Sikhs demand UN probe into 1984 India 'genocide'

Published November 2, 2013
People of the Sikh community stage a demonstration on November 1, 2013 next to the United Nations office in Geneva. Thousands of Sikhs from across Europe rallied outside the UN's Geneva base on November 1, as they step up a campaign to get the world body's human rights arm to class as 'genocide' the deadly 1984 wave of violence against their community in India after prime minister Indira Gandhi was assassinated by her Sikh bodyguards.  AFP PHOTO / FABRICE COFFRINI
People of the Sikh community stage a demonstration on November 1, 2013 next to the United Nations office in Geneva. Thousands of Sikhs from across Europe rallied outside the UN's Geneva base on November 1, as they step up a campaign to get the world body's human rights arm to class as 'genocide' the deadly 1984 wave of violence against their community in India after prime minister Indira Gandhi was assassinated by her Sikh bodyguards. AFP PHOTO / FABRICE COFFRINI
Sikh minority representatives sit in front the European headquarters of the United Nations in Geneva November 1, 2013. Earlier on Friday a delegation of representatives of several NGOs have submitted to the Office of the United Nations High Commissioner for Refugees (UNHCR) a petition urging to recognize the 1984 killing of Sikhs as 'Genocide'.  REUTERS/Denis Balibouse (SWITZERLAND - Tags: POLITICS CIVIL UNREST)
Sikh minority representatives sit in front the European headquarters of the United Nations in Geneva November 1, 2013. Earlier on Friday a delegation of representatives of several NGOs have submitted to the Office of the United Nations High Commissioner for Refugees (UNHCR) a petition urging to recognize the 1984 killing of Sikhs as 'Genocide'. REUTERS/Denis Balibouse (SWITZERLAND - Tags: POLITICS CIVIL UNREST)

GENEVA: Thousands of Sikhs from across the globe rallied Friday at the UN's Geneva base, demanding an international investigation of a deadly wave of violence against their community in India in 1984.

Sikh activists say the killings 29 years ago were state-sponsored genocide, while India blames them on communal rioting.

Organisers told AFP they had mustered 10,000 Sikhs from Europe, North America, India, Hong Kong and Australia, while police put the figure at 4,000.

Earlier Friday, members of the New York-based group Sikhs for Justice submitted what they said was a million-signature petition to the UN human rights office, where they held talks with officials.

“The reason we are petitioning the UN to investigate the killing of Sikhs in November 1984 is that we believe the truth has not been told to the world,”Canadian-born Jatinder Singh Grewal, policy director at Sikhs For Justice, told AFP.

“What happened in November 1984 was a systematic and deliberate attempt to kill a religious minority.

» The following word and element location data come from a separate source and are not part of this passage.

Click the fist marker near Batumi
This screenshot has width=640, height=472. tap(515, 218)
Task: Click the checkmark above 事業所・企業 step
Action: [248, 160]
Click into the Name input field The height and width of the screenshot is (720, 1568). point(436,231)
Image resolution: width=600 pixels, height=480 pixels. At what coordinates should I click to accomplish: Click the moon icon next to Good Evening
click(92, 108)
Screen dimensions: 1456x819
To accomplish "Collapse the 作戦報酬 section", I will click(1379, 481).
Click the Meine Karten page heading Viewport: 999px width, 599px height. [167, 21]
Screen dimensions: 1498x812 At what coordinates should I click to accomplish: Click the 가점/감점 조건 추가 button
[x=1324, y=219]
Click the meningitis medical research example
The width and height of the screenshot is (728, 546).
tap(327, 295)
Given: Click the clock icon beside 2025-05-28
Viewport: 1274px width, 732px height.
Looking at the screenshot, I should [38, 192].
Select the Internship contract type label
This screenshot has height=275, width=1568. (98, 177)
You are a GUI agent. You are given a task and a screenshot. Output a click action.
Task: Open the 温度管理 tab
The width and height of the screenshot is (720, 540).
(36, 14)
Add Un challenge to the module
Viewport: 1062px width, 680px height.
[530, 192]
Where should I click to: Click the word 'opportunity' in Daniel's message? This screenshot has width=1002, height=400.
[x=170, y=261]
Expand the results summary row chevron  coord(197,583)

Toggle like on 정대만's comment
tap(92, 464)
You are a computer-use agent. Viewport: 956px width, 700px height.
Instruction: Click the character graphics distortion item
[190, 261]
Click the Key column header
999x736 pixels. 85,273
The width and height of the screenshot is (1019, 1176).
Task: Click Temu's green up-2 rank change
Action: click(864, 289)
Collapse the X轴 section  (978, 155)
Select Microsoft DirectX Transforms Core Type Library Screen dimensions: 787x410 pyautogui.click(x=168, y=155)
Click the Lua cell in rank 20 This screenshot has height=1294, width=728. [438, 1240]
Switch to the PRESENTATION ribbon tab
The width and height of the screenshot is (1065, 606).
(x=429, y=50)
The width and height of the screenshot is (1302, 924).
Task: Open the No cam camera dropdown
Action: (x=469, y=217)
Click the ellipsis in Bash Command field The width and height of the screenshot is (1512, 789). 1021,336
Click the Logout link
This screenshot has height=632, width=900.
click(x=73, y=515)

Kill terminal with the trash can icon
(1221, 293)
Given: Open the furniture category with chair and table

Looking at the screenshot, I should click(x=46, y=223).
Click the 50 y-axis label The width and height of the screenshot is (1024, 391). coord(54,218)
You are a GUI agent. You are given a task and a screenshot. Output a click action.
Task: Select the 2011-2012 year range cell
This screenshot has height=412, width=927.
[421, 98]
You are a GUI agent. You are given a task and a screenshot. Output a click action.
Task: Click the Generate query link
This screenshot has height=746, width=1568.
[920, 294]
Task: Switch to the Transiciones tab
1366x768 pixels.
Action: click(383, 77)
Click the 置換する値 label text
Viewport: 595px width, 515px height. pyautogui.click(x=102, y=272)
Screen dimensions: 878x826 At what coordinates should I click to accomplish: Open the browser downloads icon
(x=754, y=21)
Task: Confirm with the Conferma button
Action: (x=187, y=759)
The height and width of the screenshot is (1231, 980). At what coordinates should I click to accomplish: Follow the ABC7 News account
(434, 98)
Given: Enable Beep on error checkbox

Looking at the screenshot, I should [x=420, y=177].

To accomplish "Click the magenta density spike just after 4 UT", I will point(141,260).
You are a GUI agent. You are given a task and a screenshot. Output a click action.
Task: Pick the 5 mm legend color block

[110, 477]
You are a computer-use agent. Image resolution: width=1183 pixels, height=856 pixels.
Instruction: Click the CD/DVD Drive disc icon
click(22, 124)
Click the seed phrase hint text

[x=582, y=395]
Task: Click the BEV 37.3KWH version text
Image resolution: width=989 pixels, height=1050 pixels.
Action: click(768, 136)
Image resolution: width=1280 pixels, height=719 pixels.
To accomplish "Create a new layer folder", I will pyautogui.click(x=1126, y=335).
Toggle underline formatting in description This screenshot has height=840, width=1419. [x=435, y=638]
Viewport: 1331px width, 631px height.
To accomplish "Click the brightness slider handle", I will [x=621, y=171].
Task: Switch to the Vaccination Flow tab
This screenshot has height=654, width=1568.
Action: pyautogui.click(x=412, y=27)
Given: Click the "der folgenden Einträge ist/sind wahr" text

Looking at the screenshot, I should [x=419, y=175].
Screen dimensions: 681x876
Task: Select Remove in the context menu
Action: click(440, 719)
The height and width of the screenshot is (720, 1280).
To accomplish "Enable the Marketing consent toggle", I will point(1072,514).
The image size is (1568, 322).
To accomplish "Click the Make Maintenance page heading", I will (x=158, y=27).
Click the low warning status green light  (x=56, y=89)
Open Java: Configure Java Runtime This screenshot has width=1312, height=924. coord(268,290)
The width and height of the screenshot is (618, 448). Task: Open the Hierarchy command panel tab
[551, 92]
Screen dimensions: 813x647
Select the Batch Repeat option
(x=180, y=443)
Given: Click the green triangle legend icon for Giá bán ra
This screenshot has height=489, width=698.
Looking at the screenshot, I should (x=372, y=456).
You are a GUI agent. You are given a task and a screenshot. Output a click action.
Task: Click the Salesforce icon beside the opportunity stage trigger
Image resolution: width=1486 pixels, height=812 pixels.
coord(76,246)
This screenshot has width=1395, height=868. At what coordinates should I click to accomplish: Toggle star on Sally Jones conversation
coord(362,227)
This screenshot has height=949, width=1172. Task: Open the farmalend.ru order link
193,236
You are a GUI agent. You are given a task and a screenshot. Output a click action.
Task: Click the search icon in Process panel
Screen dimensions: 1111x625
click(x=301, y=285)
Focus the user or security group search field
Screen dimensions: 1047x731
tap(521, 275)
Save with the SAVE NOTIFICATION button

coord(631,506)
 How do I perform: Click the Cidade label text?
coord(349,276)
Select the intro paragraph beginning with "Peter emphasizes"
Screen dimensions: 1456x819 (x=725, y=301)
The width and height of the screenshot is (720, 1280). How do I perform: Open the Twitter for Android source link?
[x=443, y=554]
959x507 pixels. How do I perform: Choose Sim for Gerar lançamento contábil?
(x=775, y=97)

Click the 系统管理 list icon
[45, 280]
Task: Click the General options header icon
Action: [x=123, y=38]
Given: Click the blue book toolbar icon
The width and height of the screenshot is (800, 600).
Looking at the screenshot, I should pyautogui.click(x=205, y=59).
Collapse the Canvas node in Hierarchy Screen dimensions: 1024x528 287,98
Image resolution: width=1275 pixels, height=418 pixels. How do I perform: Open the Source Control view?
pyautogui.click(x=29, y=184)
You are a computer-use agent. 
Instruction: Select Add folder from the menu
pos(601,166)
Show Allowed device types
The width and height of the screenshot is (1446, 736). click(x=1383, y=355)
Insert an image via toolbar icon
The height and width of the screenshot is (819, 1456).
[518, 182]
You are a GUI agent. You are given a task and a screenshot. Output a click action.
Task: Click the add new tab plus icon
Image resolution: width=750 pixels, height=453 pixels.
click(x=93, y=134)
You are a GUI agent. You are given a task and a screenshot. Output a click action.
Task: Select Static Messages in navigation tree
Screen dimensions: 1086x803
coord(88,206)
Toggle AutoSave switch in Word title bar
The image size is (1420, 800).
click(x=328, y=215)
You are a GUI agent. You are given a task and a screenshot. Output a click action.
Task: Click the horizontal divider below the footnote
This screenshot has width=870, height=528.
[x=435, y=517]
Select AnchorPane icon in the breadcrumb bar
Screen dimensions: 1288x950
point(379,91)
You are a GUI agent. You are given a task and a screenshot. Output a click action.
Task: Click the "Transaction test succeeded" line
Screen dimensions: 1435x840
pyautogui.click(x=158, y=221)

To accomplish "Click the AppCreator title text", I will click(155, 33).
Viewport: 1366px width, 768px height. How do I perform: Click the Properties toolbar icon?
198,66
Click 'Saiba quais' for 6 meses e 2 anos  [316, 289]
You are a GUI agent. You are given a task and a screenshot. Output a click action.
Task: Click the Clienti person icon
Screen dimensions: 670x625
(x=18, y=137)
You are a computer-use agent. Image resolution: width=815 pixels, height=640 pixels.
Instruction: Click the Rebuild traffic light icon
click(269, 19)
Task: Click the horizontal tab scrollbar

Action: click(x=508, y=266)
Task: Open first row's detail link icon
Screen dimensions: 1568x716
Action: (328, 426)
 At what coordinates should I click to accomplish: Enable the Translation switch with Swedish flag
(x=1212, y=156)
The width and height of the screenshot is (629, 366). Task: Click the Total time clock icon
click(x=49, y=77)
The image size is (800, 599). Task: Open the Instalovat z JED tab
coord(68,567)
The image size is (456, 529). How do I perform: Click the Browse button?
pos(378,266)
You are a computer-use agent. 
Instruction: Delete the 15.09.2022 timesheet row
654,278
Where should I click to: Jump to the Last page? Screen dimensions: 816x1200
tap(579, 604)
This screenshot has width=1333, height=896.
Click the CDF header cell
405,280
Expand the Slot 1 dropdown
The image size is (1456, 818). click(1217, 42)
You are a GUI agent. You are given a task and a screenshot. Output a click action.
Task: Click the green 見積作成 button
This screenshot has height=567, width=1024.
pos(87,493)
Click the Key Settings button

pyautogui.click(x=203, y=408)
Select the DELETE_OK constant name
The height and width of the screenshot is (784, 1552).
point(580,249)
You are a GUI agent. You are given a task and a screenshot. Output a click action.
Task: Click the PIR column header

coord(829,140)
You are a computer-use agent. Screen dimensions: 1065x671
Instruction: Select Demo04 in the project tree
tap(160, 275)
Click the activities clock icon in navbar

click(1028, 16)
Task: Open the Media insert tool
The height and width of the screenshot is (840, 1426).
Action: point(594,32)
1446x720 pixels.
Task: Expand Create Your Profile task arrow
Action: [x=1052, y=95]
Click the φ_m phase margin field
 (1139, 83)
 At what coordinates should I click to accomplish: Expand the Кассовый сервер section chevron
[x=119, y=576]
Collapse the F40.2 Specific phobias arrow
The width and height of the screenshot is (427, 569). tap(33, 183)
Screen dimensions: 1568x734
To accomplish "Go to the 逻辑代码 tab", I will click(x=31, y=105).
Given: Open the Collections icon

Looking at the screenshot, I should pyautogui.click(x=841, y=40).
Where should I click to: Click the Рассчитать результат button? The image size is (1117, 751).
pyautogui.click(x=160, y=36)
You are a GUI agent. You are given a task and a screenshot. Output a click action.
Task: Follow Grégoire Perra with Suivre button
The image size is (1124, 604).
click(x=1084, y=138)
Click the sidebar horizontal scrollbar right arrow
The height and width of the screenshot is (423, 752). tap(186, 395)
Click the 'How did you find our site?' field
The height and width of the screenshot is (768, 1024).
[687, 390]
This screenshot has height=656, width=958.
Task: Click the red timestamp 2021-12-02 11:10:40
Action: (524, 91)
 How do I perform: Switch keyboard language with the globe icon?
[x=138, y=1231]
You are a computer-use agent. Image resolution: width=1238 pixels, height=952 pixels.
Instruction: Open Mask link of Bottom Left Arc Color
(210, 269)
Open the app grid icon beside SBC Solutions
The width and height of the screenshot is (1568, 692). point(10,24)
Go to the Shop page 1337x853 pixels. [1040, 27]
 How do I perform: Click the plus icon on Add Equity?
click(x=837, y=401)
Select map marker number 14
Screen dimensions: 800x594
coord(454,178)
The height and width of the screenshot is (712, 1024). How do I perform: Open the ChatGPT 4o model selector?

It happened with the complicity of the government and, in many documented cases, with the participation of the government,” he added.

Thousands of Sikhs died in an orgy of violence that erupted after prime minister Indira Gandhi was assassinated by her Sikh bodyguards in retaliation for ordering a raid on the faith's holiest temple to crush a separatist revolt.

Indian diplomats in Geneva declined to comment on the petition, but said their country's position on the killings was well-known and the issue had been handled by India's justice system.

India acknowledges that 3,000 Sikhs died in New Delhi from November 1 to 3, 1984, in what it says were communal riots.

But Sikh activists claim evidence which they continue to gather shows the killings were nationwide and that the toll was over 30,000.

They say the violence, which included countless gang rapes and drove 300,000 Sikhs from their homes -- was anything but spontaneous.

“If India has nothing in their closet, they should open the doors. But they have skeletons. The skeletons of Sikhs,” Gurpatwant Singh Pannun, Sikhs for Justice's legal adviser, told AFP.

Pannun said officials from India's ruling Congress party ran death squads, the authorities armed and transported killers, used voting lists to locate Sikhs, and state media demanded “blood for blood”. Systematic killings of a community fall under the 1948 Genocide Convention.

Pannun said India had failed in its duty to hold the perpetrators to account, making a UN probe essential. UN officials said a decision whether to open a Human Rights Council probe would not come before next year, and that it lay with the International Criminal Court to apply the genocide label.

Indira Prahst, a Canadian sociologist with Sikh and German roots, said failing to address 1984 emboldened those who killed Indian Muslims in 1992 and 2002, or Christians in 2008.

“We remember atrocities so that we do not repeat the past. And the past continues to be repeated in India through violence with impunity,” she said.